Start of Passage provided
Some doctors said they had switched to other testing laboratories

because of Quest’s problems. But Quest, based in Madison, N.J., offers

numerous tests, from routine blood work to sophisticated genetic tests.

No one type of test represents a large potion of its revenue, which was

$5.45 billion for the first nine months of 2008.

The company said the retesting would not have a material effect on its

earnings. The company’s stock price rose 80 cents Wednesday to $49.20,

approximately in the middle of its 52-week range.

Quest’s problems with the vitamin D analysis arose after it shifted in

2006 and 2007 to a new test of its own design, replacing an older

F.D.A.-approved test. The new test promised to be more accurate and

offer more detailed information, Quest executives said. But the test

relied on a sophisticated instrument called a mass spectrometer, which

can be tricky to use, especially for high-volume testing.

Dr. Wael A. Salameh, the medical director for endocrinology at Quest’s

most sophisticated laboratory, which is in San Capistrano, Calif.,

said some materials used to calibrate test results had been faulty. And

four of the seven Quest testing laboratories around the country did not

always follow proper procedures, he said.

Quest would not say how many patients were affected. But a spokesman did

not deny that thousands of doctors were sent letters in October. Each

doctor had at least one patient, and in many cases dozens of patients,

who had a possibly inaccurate test result.

Dr. Salameh said the inaccurate results represented less than 10 percent

of all the vitamin D tests done by Quest from early 2007 to mid-2008.

And even many of the possibly inaccurate results were probably accurate,

he said, because Quest sent letters even if there was only a remote

chance that the test was erroneous.

“We are kind of being penalized for going the extra mile,” he said.

Dr. L. Hoffman, a clinical nutritionist in New York City, said

his letter from Quest mentioned about two dozen of his patients. “There

was a patient we put on vitamin D and all of a sudden, for the first

time ever, the patient came back with what seemed to be a toxic level of

vitamin D,” said Dr. Hoffman, who is also host of a radio program on

health, on WOR in New York City. When the patient was given a different

vitamin D test, the value was considerably lower.

Dr. Lawrence D. Rosen, a pediatrician in Oradell, N.J., who treats many

autistic children, said his letter named more than 20 patients and that

retesting was an inconvenience. “A lot of these kids, especially if

they’re autistic, it’s a big deal for parents to have their blood

drawn,” he said.

One question is why Quest’s problems took so long to discover. Some

doctors who advocate vitamin D use said they had begun noticing some

unusually high test results in 2007 and had begun complaining publicly

in the summer of 2008.

One of them was Dr. J. Cannell, a psychiatrist at a California

hospital for the criminally insane who started the Vitamin D Council to

promote use of the vitamin. He said that after the test was introduced,

he started noticing that some patients had normal levels of vitamin D, a

departure from the past, when the levels had often been low.
End of Passage provided
> Activity A:
Recast the paragraph of the article on Quest's vitamin D testing that begins "Quest's problems with the vitamin D analysis arose" as a short bulleted list that keeps its main facts.
> Activity B:
Decide whether each statement agrees with the article on Quest's vitamin D testing, answering yes or no and quoting the words that settle it: (i) Quest is based in Madison, N.J.; (ii) Quest's new vitamin D test replaced an older F.D.A.-approved test; (iii) Dr. Lawrence D. Rosen's letter named fewer than ten patients.
> Activity C:
Translate this sentence from the article on Quest's vitamin D testing into Spanish: "One question is why Quest's problems took so long to discover."
Start of Dataset
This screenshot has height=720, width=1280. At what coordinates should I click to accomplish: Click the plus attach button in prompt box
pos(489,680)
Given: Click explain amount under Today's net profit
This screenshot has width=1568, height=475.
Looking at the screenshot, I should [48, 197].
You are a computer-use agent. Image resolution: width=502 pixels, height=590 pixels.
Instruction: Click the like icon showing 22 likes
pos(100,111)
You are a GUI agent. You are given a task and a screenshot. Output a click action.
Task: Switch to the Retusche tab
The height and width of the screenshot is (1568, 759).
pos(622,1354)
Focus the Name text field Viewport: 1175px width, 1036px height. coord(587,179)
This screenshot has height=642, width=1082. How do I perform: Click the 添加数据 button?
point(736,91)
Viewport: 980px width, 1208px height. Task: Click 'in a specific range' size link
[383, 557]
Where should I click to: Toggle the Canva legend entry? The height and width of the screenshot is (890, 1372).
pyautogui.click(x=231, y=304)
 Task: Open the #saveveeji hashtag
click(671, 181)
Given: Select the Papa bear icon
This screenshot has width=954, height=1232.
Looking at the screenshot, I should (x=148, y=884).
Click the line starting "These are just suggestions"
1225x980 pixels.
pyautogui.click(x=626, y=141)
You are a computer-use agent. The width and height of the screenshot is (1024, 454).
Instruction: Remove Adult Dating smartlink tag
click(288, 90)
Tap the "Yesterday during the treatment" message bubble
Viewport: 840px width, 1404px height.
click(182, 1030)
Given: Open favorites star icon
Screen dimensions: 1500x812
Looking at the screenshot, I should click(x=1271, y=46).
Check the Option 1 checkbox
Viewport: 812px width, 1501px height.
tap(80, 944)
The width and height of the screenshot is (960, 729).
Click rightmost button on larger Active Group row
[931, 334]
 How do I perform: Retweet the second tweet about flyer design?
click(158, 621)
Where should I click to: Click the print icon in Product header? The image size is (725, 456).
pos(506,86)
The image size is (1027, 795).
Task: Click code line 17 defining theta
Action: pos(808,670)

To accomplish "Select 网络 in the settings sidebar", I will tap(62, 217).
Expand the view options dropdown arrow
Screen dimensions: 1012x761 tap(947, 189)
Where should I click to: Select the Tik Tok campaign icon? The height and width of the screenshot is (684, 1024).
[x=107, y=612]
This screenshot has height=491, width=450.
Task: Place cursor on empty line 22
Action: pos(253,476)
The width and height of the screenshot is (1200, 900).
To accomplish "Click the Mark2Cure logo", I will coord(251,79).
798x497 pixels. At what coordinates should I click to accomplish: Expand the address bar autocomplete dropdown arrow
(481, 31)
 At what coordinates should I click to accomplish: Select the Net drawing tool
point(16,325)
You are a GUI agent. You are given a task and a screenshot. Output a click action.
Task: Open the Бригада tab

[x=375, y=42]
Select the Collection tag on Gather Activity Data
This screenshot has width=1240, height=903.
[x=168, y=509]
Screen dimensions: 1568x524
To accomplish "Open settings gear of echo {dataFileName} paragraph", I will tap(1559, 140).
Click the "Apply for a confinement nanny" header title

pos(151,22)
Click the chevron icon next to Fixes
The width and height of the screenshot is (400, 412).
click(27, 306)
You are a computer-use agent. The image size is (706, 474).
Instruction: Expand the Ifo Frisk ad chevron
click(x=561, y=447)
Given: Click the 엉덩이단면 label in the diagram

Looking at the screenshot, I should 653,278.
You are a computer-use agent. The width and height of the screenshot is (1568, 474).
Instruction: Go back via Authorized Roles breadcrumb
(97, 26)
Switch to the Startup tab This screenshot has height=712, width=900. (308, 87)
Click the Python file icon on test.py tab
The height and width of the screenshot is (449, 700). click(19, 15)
End of Dataset
> Output A:
- Quest's vitamin D problems began after it moved in 2006 and 2007 to a new test of its own design.
- The new test replaced an older F.D.A.-approved test.
- Quest executives said the new test promised greater accuracy and more detailed information.
- It relied on a mass spectrometer, a sophisticated instrument that can be tricky to use, especially for high-volume testing.

> Output B:
(i) Yes: "But Quest, based in Madison, N.J., offers numerous tests"
(ii) Yes: "replacing an older F.D.A.-approved test"
(iii) No: "said his letter named more than 20 patients"

> Output C:
Una pregunta es por qué los problemas de Quest tardaron tanto en descubrirse.